Give back only the lines in the records below from the one with "Screenshot is 266x2576." to the one with "اتصل بنا (241, 2186)", both inclusive, word for word.

# Excerpted records
○ ○ ○ ○

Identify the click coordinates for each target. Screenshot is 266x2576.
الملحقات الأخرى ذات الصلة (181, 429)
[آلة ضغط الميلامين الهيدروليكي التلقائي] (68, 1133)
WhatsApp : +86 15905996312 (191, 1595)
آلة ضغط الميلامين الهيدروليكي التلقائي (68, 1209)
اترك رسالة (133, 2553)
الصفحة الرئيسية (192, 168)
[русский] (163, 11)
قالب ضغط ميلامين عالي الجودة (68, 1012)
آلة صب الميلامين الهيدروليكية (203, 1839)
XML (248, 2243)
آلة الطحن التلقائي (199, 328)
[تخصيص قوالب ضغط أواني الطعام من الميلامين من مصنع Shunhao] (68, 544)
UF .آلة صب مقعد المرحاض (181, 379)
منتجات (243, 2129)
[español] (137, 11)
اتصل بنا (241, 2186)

○ ○ ○ ○

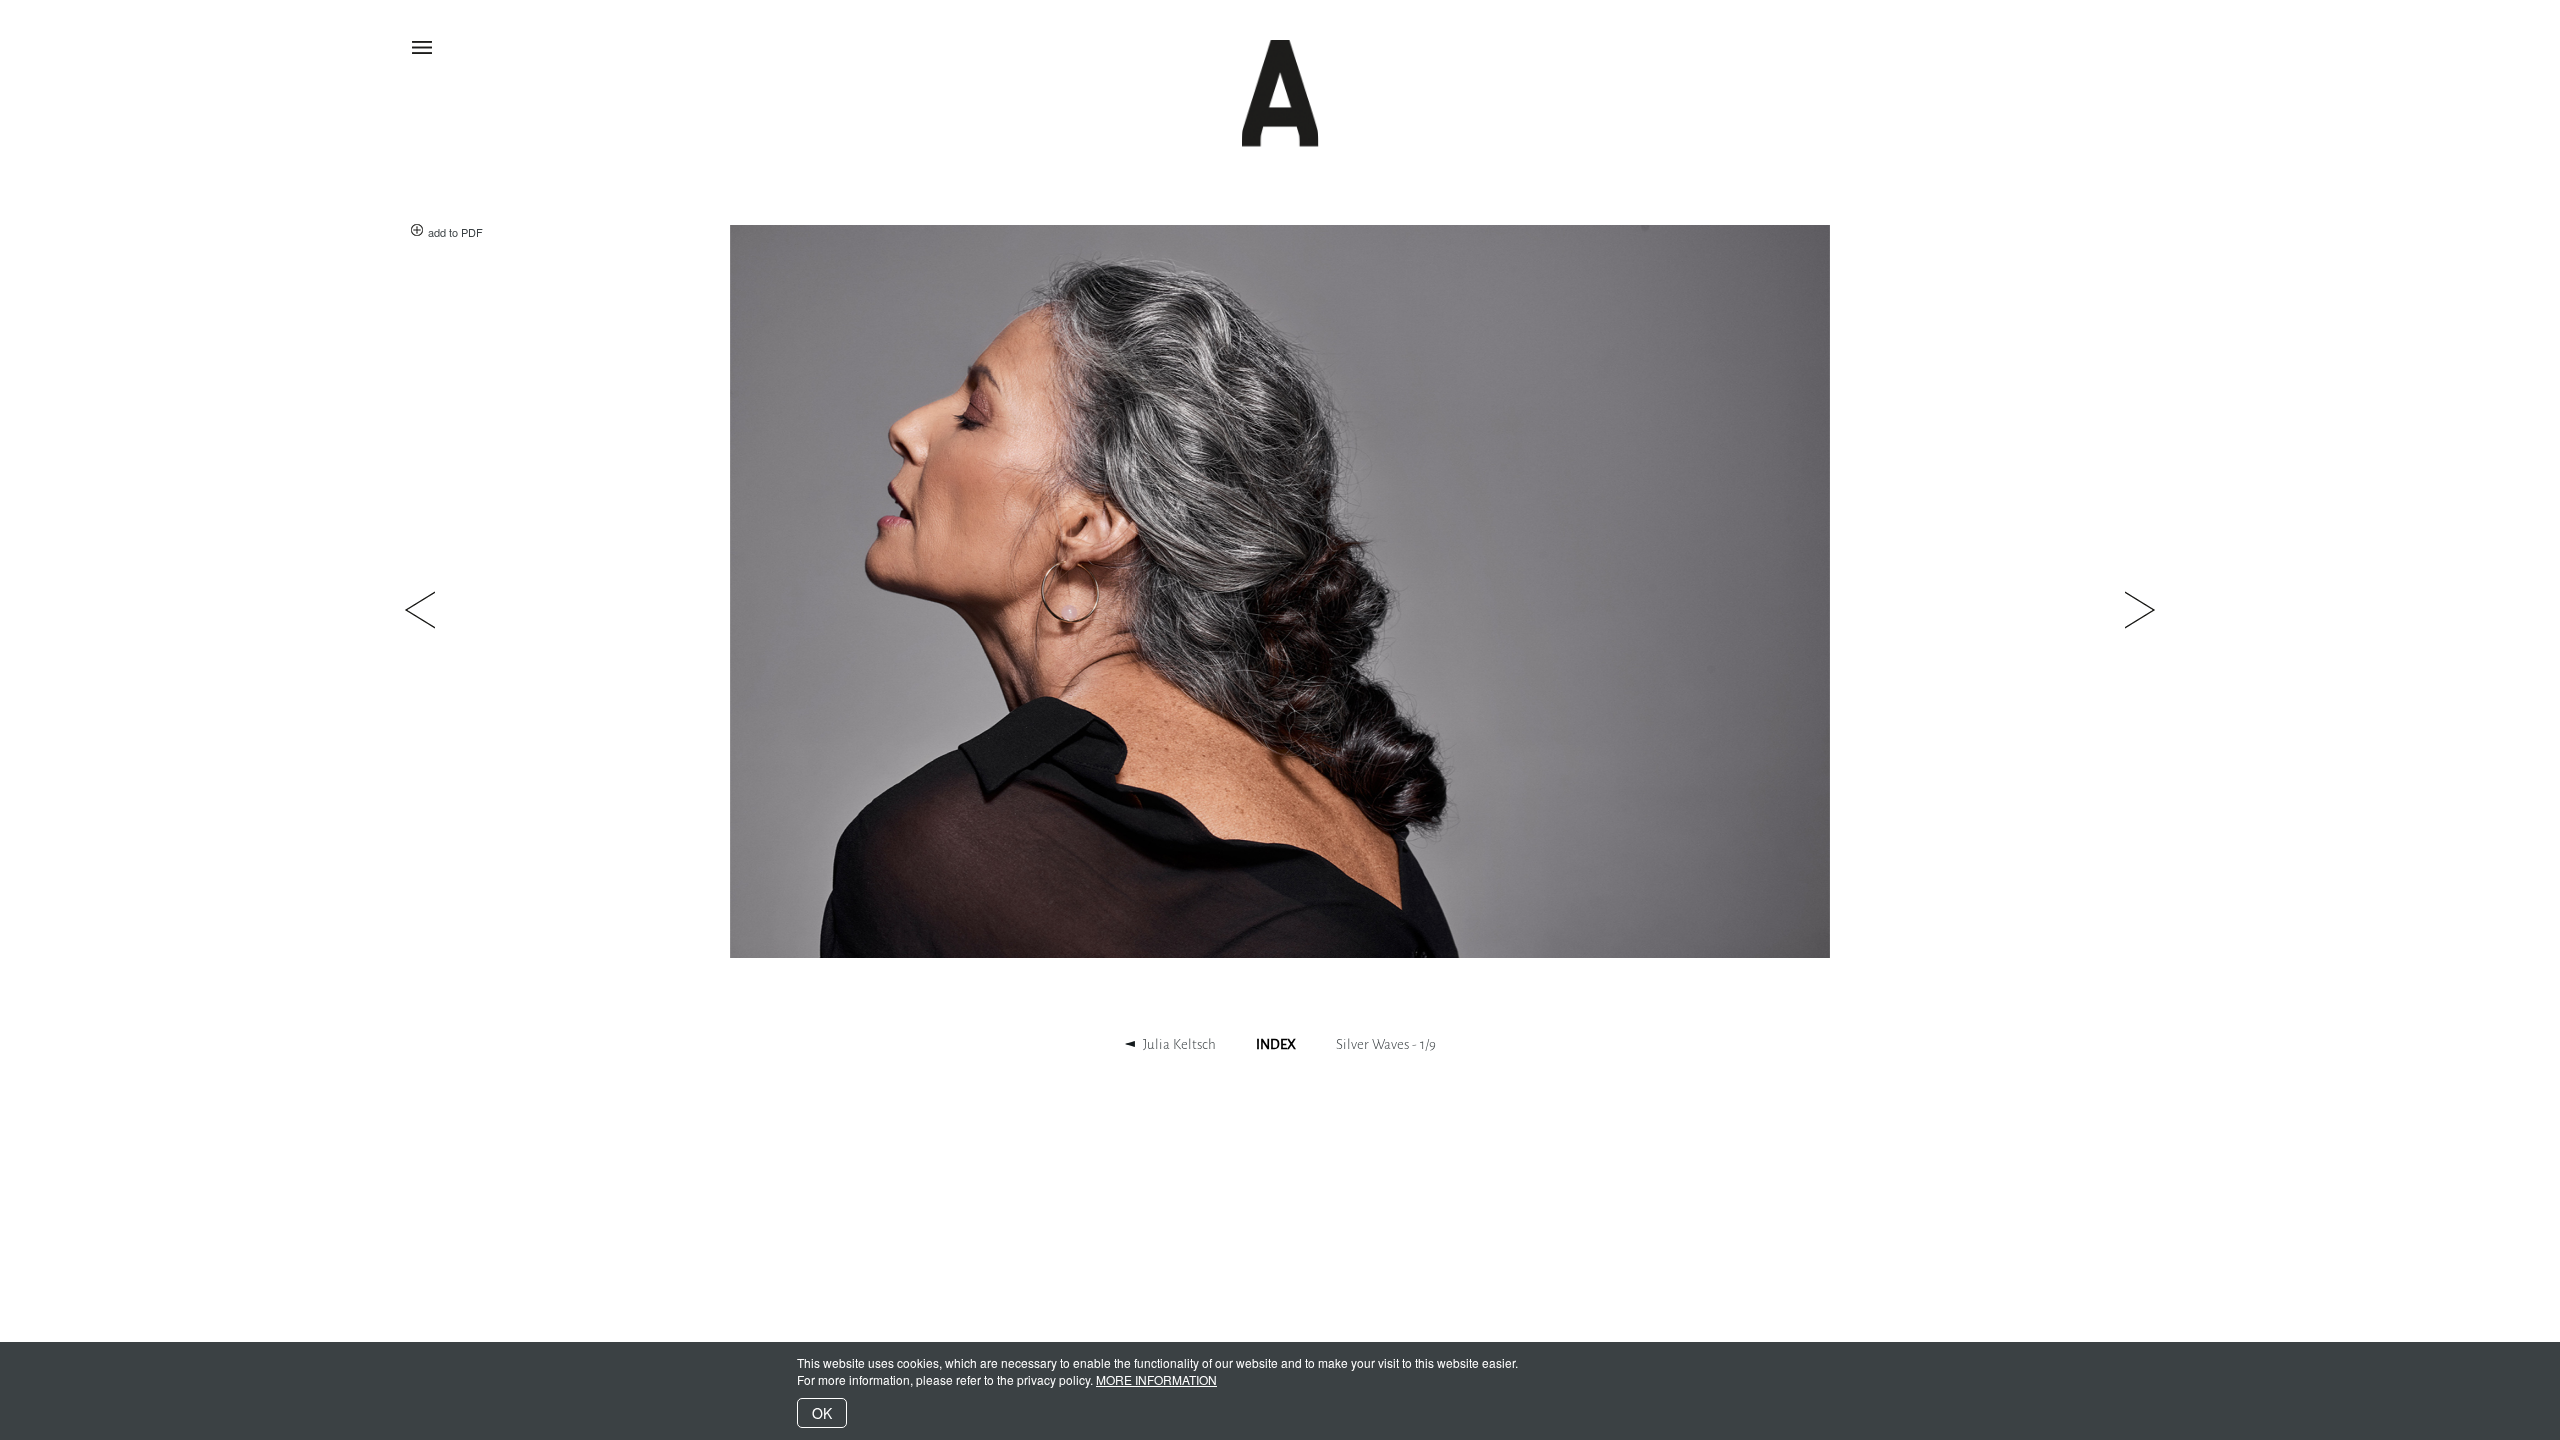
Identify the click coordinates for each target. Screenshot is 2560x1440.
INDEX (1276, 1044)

○ ○ ○ ○

# Output for this task
Identify the click coordinates for each target. Screenshot is 266x2576.
الملحقات الأخرى ذات الصلة (181, 429)
[آلة ضغط الميلامين الهيدروليكي التلقائي] (68, 1133)
WhatsApp : +86 15905996312 (191, 1595)
آلة ضغط الميلامين الهيدروليكي التلقائي (68, 1209)
اترك رسالة (133, 2553)
الصفحة الرئيسية (192, 168)
[русский] (163, 11)
قالب ضغط ميلامين عالي الجودة (68, 1012)
آلة صب الميلامين الهيدروليكية (203, 1839)
XML (248, 2243)
آلة الطحن التلقائي (199, 328)
[تخصيص قوالب ضغط أواني الطعام من الميلامين من مصنع Shunhao] (68, 544)
UF .آلة صب مقعد المرحاض (181, 379)
منتجات (243, 2129)
[español] (137, 11)
اتصل بنا (241, 2186)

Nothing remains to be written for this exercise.